Data records:
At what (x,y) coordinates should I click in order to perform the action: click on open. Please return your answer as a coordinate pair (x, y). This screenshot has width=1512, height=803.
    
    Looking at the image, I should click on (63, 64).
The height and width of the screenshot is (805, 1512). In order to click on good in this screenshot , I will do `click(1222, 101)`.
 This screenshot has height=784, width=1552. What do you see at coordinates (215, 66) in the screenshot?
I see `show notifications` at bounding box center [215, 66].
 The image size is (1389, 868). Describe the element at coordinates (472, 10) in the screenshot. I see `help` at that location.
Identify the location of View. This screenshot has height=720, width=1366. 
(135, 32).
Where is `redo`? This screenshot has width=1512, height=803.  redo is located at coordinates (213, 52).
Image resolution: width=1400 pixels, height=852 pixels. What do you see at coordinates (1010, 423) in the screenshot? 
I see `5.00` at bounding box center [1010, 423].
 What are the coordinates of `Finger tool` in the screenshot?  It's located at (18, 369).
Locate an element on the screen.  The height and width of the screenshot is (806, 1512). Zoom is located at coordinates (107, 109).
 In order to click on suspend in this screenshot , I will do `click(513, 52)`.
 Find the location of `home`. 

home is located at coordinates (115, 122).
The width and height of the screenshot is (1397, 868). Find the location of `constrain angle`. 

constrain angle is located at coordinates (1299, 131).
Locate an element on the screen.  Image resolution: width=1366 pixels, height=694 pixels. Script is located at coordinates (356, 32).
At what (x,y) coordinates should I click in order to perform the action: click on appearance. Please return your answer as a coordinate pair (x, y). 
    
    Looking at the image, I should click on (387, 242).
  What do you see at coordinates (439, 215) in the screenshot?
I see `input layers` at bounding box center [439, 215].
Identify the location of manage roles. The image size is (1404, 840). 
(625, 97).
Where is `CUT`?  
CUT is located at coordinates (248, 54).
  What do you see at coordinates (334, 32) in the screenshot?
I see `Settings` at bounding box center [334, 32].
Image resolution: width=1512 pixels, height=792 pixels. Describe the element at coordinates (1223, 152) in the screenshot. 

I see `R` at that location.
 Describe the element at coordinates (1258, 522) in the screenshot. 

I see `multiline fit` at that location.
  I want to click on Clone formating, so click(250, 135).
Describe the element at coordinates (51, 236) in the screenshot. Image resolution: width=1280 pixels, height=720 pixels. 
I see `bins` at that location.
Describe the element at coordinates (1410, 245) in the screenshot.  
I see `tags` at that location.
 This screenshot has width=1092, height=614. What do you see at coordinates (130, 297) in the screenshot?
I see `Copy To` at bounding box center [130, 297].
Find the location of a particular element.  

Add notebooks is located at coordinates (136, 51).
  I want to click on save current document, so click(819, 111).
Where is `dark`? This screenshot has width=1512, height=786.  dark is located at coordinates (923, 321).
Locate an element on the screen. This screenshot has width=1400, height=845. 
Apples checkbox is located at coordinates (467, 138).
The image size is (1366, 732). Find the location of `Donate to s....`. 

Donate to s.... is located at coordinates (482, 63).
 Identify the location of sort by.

Task to carry out: Reproduce all of the records above verbatim, from the first line to the last.

Exercise solution:
At what (x,y) coordinates should I click in order to perform the action: click on open. Please return your answer as a coordinate pair (x, y). This screenshot has width=1512, height=803.
    
    Looking at the image, I should click on (63, 64).
The height and width of the screenshot is (805, 1512). In order to click on good in this screenshot , I will do `click(1222, 101)`.
 This screenshot has height=784, width=1552. What do you see at coordinates (215, 66) in the screenshot?
I see `show notifications` at bounding box center [215, 66].
 The image size is (1389, 868). Describe the element at coordinates (472, 10) in the screenshot. I see `help` at that location.
Identify the location of View. This screenshot has height=720, width=1366. 
(135, 32).
Where is `redo`? This screenshot has width=1512, height=803.  redo is located at coordinates (213, 52).
Image resolution: width=1400 pixels, height=852 pixels. What do you see at coordinates (1010, 423) in the screenshot? 
I see `5.00` at bounding box center [1010, 423].
 What are the coordinates of `Finger tool` in the screenshot?  It's located at (18, 369).
Locate an element on the screen.  The height and width of the screenshot is (806, 1512). Zoom is located at coordinates (107, 109).
 In order to click on suspend in this screenshot , I will do `click(513, 52)`.
 Find the location of `home`. 

home is located at coordinates (115, 122).
The width and height of the screenshot is (1397, 868). Find the location of `constrain angle`. 

constrain angle is located at coordinates (1299, 131).
Locate an element on the screen.  Image resolution: width=1366 pixels, height=694 pixels. Script is located at coordinates (356, 32).
At what (x,y) coordinates should I click in order to perform the action: click on appearance. Please return your answer as a coordinate pair (x, y). 
    
    Looking at the image, I should click on (387, 242).
  What do you see at coordinates (439, 215) in the screenshot?
I see `input layers` at bounding box center [439, 215].
Identify the location of manage roles. The image size is (1404, 840). 
(625, 97).
Where is `CUT`?  
CUT is located at coordinates (248, 54).
  What do you see at coordinates (334, 32) in the screenshot?
I see `Settings` at bounding box center [334, 32].
Image resolution: width=1512 pixels, height=792 pixels. Describe the element at coordinates (1223, 152) in the screenshot. 

I see `R` at that location.
 Describe the element at coordinates (1258, 522) in the screenshot. 

I see `multiline fit` at that location.
  I want to click on Clone formating, so click(250, 135).
Describe the element at coordinates (51, 236) in the screenshot. Image resolution: width=1280 pixels, height=720 pixels. 
I see `bins` at that location.
Describe the element at coordinates (1410, 245) in the screenshot.  
I see `tags` at that location.
 This screenshot has width=1092, height=614. What do you see at coordinates (130, 297) in the screenshot?
I see `Copy To` at bounding box center [130, 297].
Find the location of a particular element.  

Add notebooks is located at coordinates (136, 51).
  I want to click on save current document, so click(819, 111).
Where is `dark`? This screenshot has width=1512, height=786.  dark is located at coordinates (923, 321).
Locate an element on the screen. This screenshot has width=1400, height=845. 
Apples checkbox is located at coordinates (467, 138).
The image size is (1366, 732). Find the location of `Donate to s....`. 

Donate to s.... is located at coordinates (482, 63).
 Identify the location of sort by.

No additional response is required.